Seven Easy Steps To An Asshole-Free Life
If only there were such steps, and a self-help book that laid the steps out. We could all read that book, follow those steps and, presto, assholes would all wind up somewhere else. (I’m not sure where. Some island? Or Newport Beach? Or maybe they’d de-materialize.)
So assuming there aren’t seven easy steps (or eight or eleven or…), we might find a little bit of help in considering how a seven-step self-help book might oversimplify. (If my comments also oversimplify, take that as proof of my main point.)
“Just steer clear”
Sure, if you could easily quit your job, and then quit again when you find you’ve got a new asshole colleague or boss. You’d also better stay home, inside. Will you storm out of a restaurant, deserting your dinner guests, when an asshole waiter acts as though it is your privilege to be served by him? Dictators and billionaires may be the only ones in a position to micro-manage their associations so as to avoid assholes entirely. (Though they may of course have to deal with themselves.) The rest of us are stuck with assholes, with learning to cope.
“Fight fire with fire”
An exercise in futility. If you’re not already an asshole, you’ll never out-asshole an asshole. He’s good at it already. You’ve got a steep learning curve. You surely won’t master the asshole arts in time.
“Don’t let it get to you”
Easier said than done. Even if you carry on as before, it won’t be easy to keep yourself from spontaneous ruminations and flashes of rage. At least not without an unhealthy kind of mind control. A zen-master can follow this advice, but you can’t, and in any case a zen-master doesn’t need the advice.
“Try to sympathize”
That might help clam you down. It could keep you from becoming consumed. Yet here you court the opposite danger: sympathy can become demeaning, because you are failing to affirm your rights to better treatment. To be sure, if anger assumes that wrong has been done, a way out is to question whether the way you were treated was so wrong. Maybe the asshole is right! While it is certainly worth not being inflexibly confident and self-righteous, it is a worse mistake to rationalize what is in fact unjustifiable. After all, calling a wrong a wrong is itself a basic way of standing up for yourself, even if you do nothing else about it.
“Don’t waste your time”
This would be good advice if the *only* response to the asshole was “fighting fire with fire.” Being an exercise in futility, one of course shouldn’t waste one’s time. Fortunately, there usually are other options for affirming one’s self-respect, such as stony silence or a quick cutting remark or joke. If the act of small protest takes little time, the time spent won’t have gone to waste.

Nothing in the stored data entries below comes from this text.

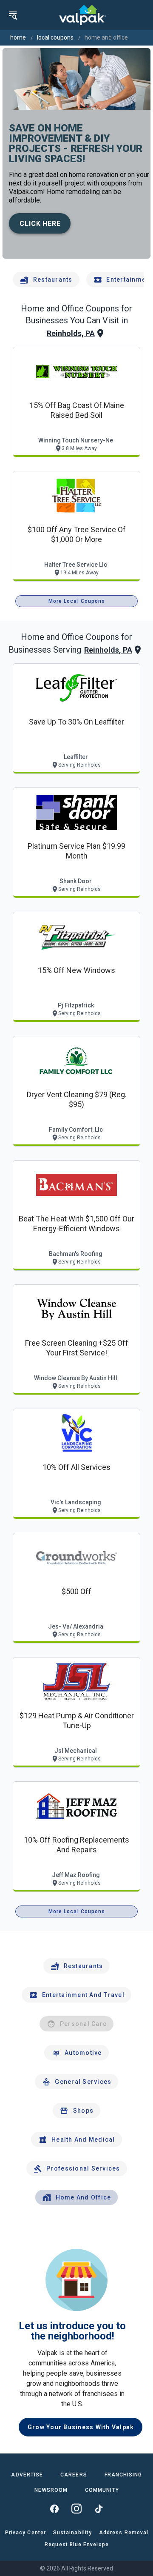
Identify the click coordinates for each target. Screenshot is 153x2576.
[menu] (13, 15)
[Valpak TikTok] (98, 2508)
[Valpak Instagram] (76, 2508)
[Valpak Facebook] (54, 2508)
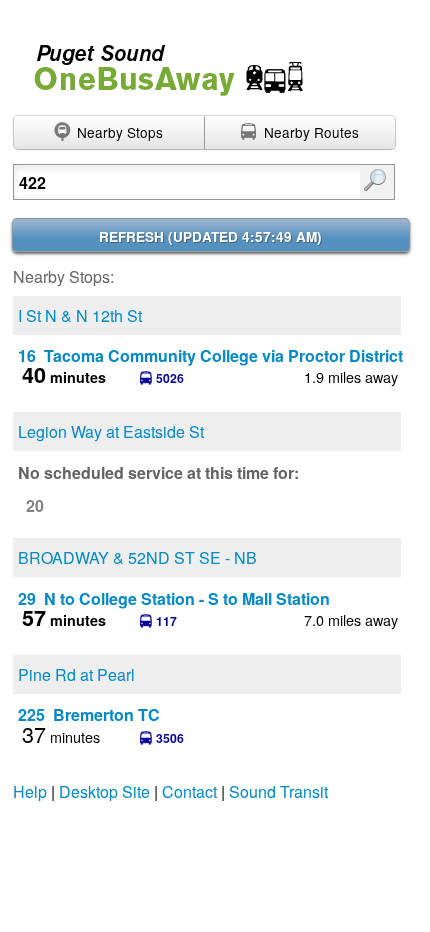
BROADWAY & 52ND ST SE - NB (137, 557)
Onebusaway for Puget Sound (160, 61)
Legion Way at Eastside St (111, 431)
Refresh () (210, 236)
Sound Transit (278, 791)
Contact (189, 791)
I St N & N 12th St (80, 315)
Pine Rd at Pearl (76, 674)
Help (30, 791)
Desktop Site (104, 791)
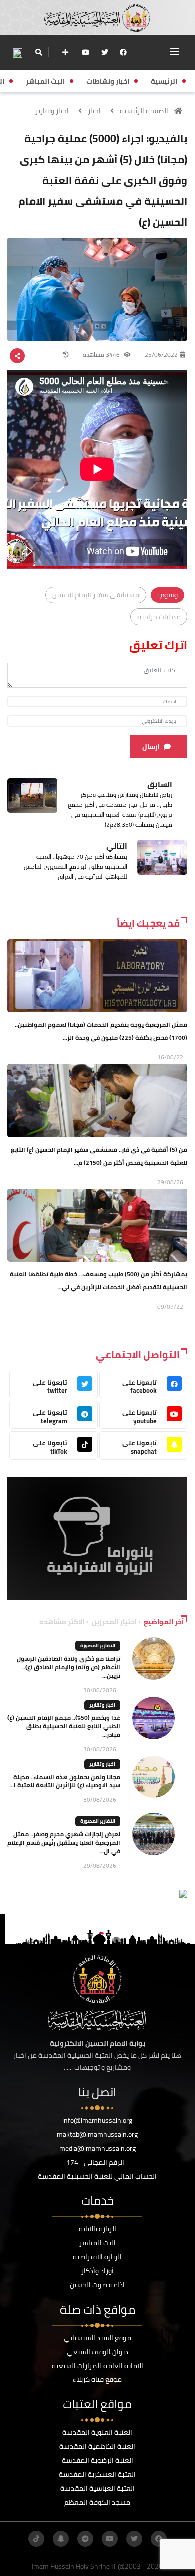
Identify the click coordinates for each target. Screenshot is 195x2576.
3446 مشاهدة (102, 354)
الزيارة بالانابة (97, 2228)
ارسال (151, 746)
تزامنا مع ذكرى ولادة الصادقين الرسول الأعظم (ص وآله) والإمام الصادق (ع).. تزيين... (68, 1667)
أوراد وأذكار (98, 2270)
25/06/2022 (161, 354)
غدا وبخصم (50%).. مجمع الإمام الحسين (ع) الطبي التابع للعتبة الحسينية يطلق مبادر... (64, 1726)
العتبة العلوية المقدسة (97, 2432)
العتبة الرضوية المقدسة (98, 2460)
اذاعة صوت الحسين (97, 2284)
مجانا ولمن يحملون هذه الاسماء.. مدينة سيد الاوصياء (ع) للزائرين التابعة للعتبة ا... (65, 1781)
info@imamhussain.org (97, 2120)
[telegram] (86, 2539)
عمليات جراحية (159, 616)
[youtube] (86, 52)
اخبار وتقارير (52, 110)
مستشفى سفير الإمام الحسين (96, 595)
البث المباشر (98, 2242)
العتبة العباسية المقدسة (97, 2488)
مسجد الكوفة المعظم (97, 2502)
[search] (38, 52)
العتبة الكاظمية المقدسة (98, 2446)
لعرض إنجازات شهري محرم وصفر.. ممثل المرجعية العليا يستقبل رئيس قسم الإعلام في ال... (64, 1842)
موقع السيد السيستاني (98, 2337)
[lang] (18, 52)
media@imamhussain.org (98, 2148)
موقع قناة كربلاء (97, 2379)
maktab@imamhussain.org (97, 2134)
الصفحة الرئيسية (144, 110)
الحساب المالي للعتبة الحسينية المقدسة (97, 2176)
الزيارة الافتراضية (97, 2256)
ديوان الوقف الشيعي (97, 2351)
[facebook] (123, 52)
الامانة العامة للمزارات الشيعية (98, 2365)
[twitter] (105, 52)
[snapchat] (61, 2539)
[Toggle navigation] (175, 51)
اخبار (94, 110)
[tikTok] (36, 2539)
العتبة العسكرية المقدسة (97, 2474)
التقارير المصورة (98, 1645)
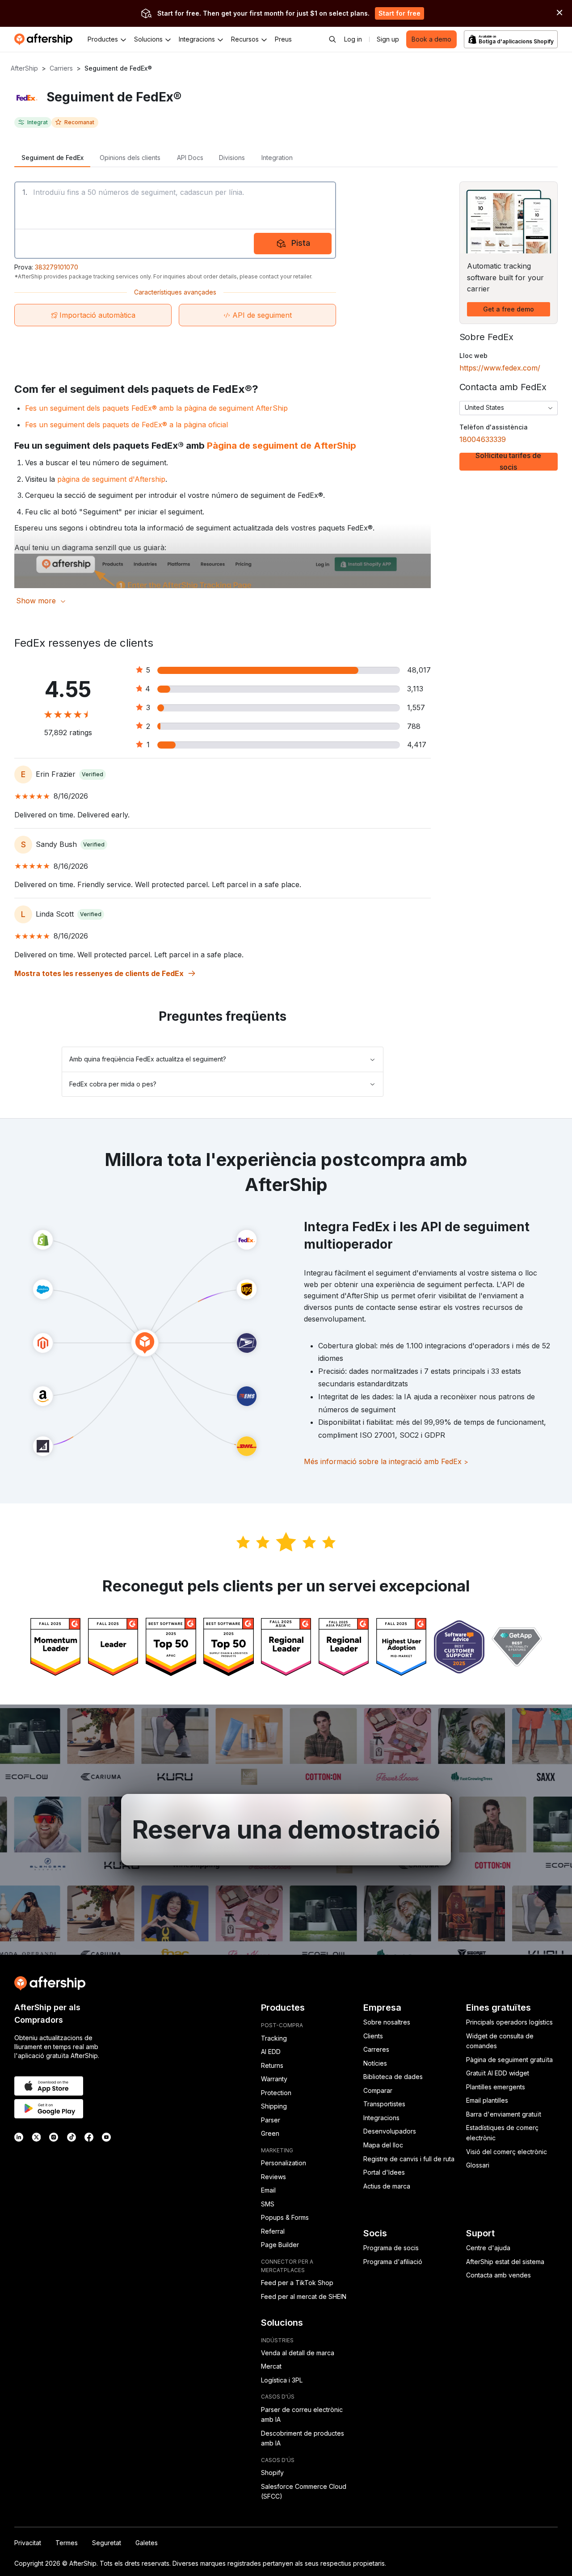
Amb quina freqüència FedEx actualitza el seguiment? (147, 1059)
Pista (300, 243)
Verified (92, 774)
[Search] (332, 39)
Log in (353, 39)
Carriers (61, 68)
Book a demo (431, 39)
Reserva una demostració (286, 1829)
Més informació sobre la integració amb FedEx (386, 1461)
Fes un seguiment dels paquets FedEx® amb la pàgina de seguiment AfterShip (156, 408)
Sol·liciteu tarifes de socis (508, 462)
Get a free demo (508, 309)
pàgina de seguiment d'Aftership (111, 479)
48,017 (419, 669)
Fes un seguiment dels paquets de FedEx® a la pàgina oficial (126, 424)
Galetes (146, 2543)
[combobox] (508, 408)
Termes (66, 2543)
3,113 (415, 688)
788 (414, 726)
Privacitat (27, 2543)
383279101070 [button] (56, 267)
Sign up (388, 39)
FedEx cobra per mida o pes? (112, 1084)
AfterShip (24, 68)
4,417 (416, 744)
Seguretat (106, 2543)
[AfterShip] (45, 39)
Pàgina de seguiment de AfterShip (281, 445)
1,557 (416, 707)
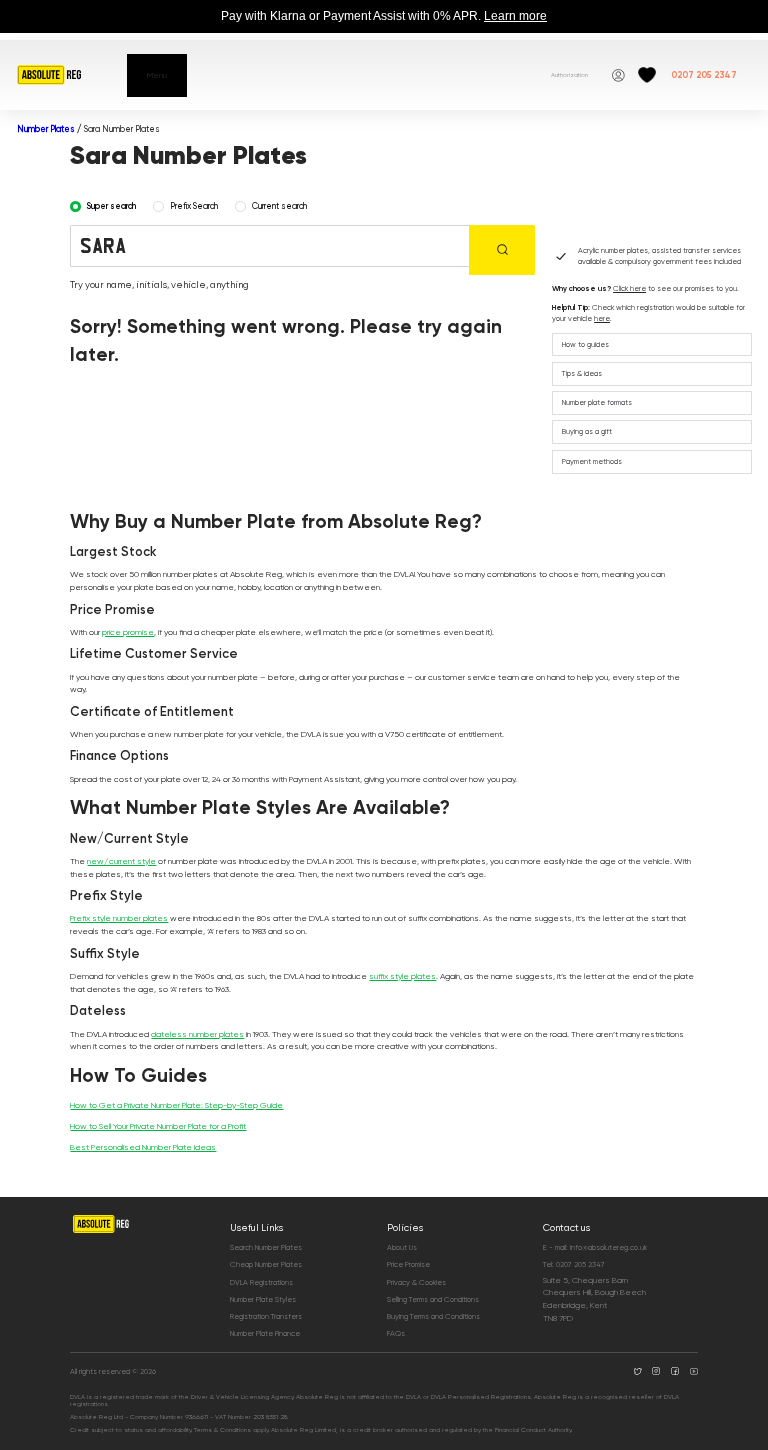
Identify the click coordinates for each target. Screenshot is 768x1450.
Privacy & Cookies (416, 1282)
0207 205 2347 (704, 75)
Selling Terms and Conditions (433, 1299)
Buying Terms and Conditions (433, 1316)
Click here (629, 288)
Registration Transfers (266, 1316)
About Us (402, 1247)
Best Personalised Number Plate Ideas (143, 1147)
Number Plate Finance (265, 1333)
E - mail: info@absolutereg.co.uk (595, 1247)
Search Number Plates (266, 1247)
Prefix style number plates (119, 918)
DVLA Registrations (261, 1282)
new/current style (121, 861)
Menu (157, 75)
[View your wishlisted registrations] (647, 75)
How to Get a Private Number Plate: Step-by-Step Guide (176, 1105)
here (602, 318)
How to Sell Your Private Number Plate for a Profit (158, 1126)
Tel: (574, 1264)
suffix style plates (402, 976)
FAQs (396, 1333)
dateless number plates (197, 1034)
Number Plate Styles (263, 1299)
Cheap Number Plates (266, 1264)
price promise (128, 632)
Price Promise (408, 1264)
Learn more (515, 16)
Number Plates (46, 129)
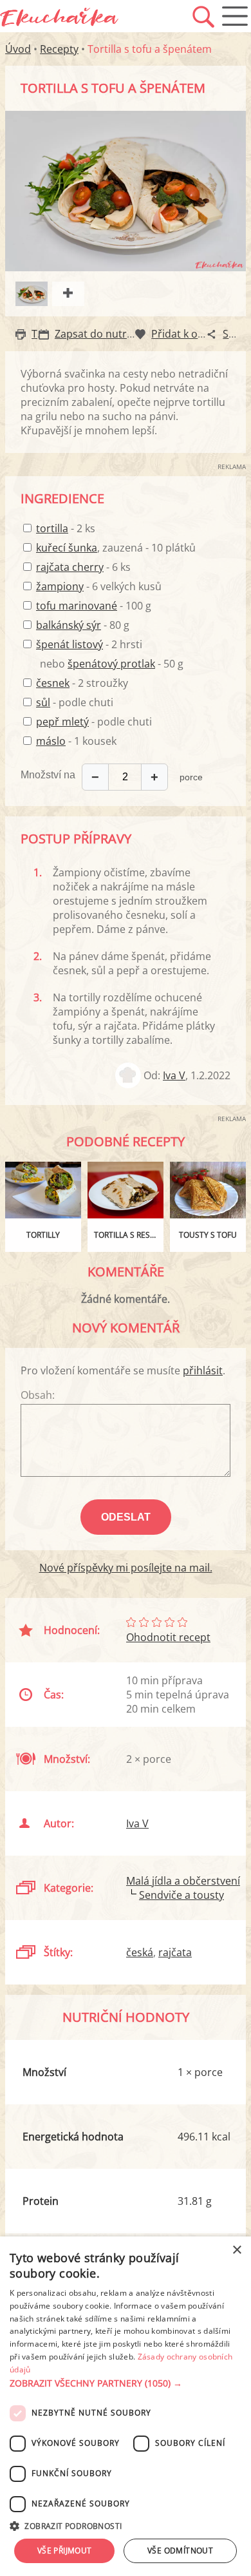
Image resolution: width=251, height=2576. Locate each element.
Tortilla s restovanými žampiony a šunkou (128, 1234)
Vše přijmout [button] (64, 2550)
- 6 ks (83, 567)
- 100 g (93, 606)
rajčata (175, 1952)
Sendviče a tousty (181, 1895)
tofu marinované (76, 606)
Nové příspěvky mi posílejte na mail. (125, 1568)
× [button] (236, 2250)
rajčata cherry (70, 567)
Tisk (41, 334)
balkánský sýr (68, 625)
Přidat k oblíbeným (197, 334)
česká (139, 1952)
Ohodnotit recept (168, 1637)
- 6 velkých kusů (99, 586)
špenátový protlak (111, 664)
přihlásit (203, 1370)
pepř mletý (62, 722)
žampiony (60, 586)
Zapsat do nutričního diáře (119, 334)
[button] (125, 2383)
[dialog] (125, 2406)
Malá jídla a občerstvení (183, 1881)
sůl (43, 702)
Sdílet (236, 334)
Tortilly (43, 1234)
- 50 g (125, 664)
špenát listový (69, 644)
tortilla (52, 528)
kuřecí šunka (66, 548)
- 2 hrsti (89, 644)
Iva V (174, 1075)
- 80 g (82, 625)
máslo (51, 741)
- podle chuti (74, 702)
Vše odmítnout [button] (180, 2550)
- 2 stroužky (82, 683)
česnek (53, 683)
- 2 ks (65, 528)
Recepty (59, 49)
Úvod (18, 49)
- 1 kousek (76, 741)
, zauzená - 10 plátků (116, 548)
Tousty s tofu (208, 1234)
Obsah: (38, 1395)
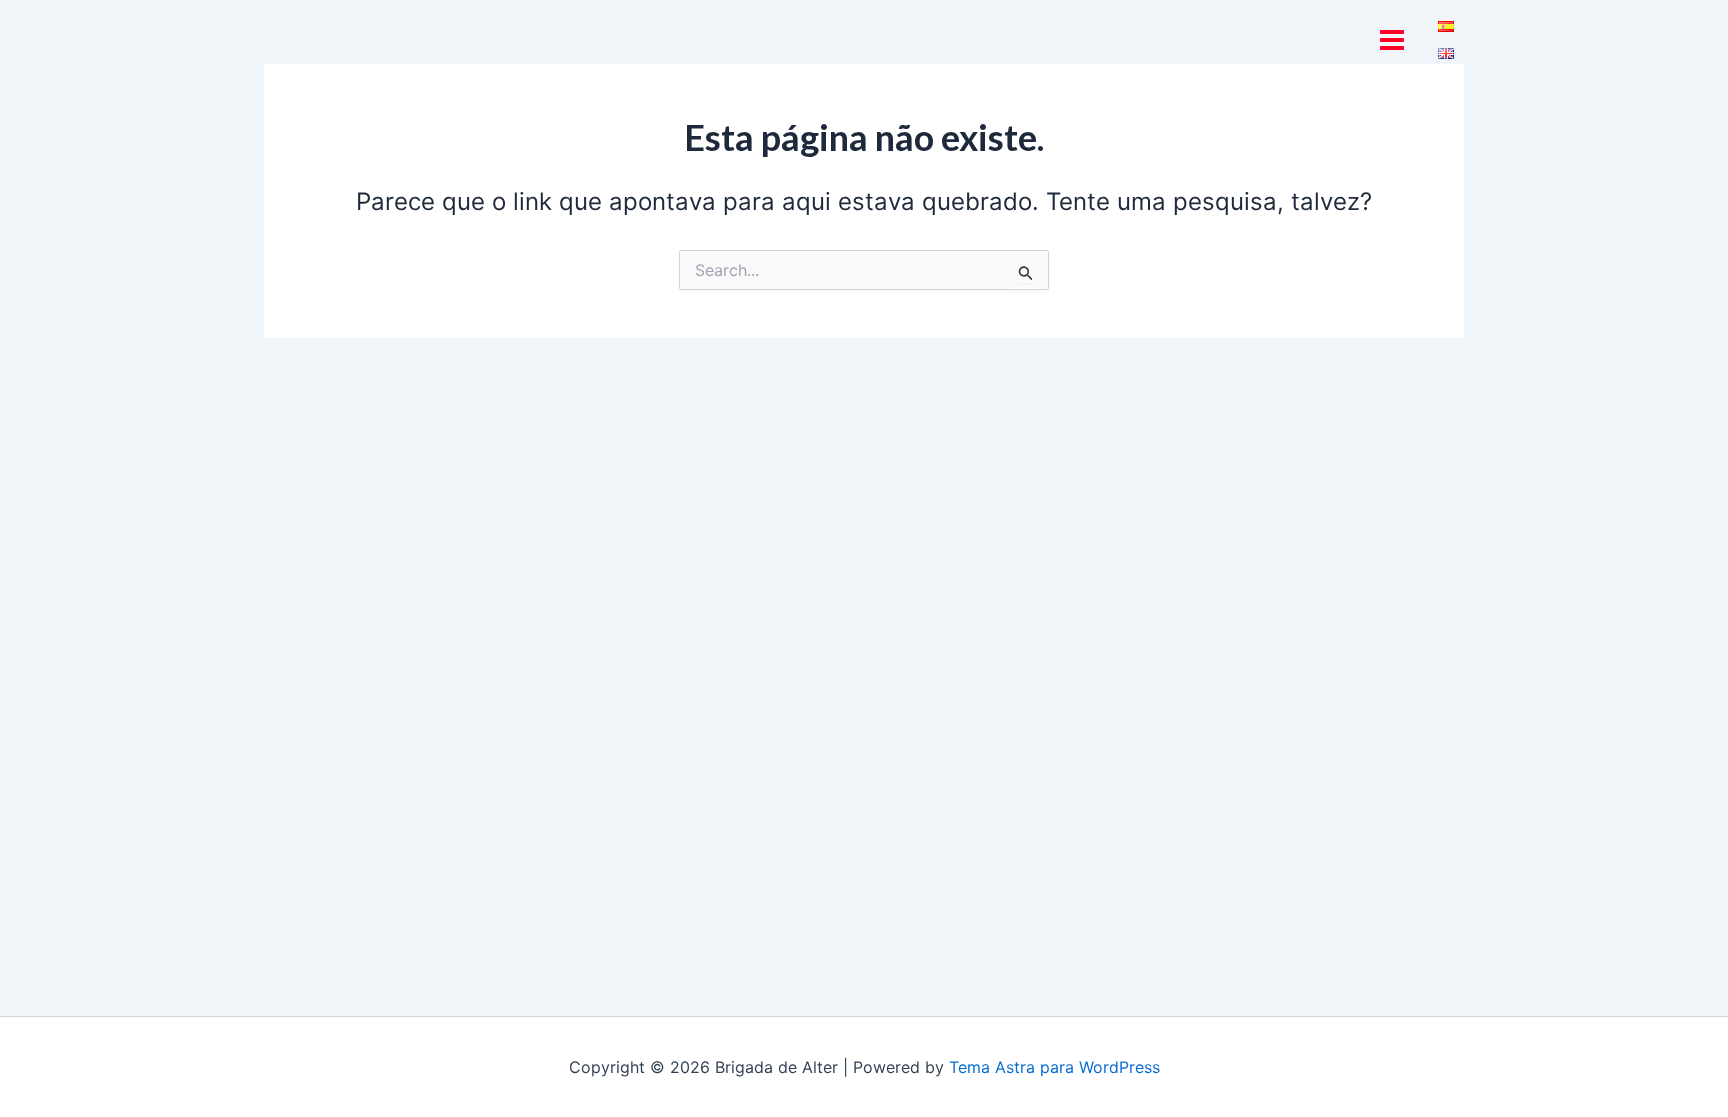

“It doesn’t matter in the bigger scheme of things”
Well, affirming one’s right to better treatment does matter, and I’m not sure what the “bigger scheme of things” is or why something would have to matter in that scheme just be worthwhile.
Compare a kind word. It probably won’t “matter” whether or not I have kindly complemented a friend when the universe finally spreads into a cold nothingness; the end of the world won’t make any more or less sense. But if I am asking myself whether I should compliment a friend, the plain answer is “yes.” Should I also ask whether this *would* somehow help make the total history of humanity or the universe finally make sense? No, this plainly isn’t required; the answer, one way or the other, is beside the point. Giving the compliment will be worth doing, here and now.
The same goes for the the small protest: it will matter in the only way it would have to matter to be worth doing, when you can muster it: it affirms your right to better treatment, here and now, manifesting a basic kind of self-respect.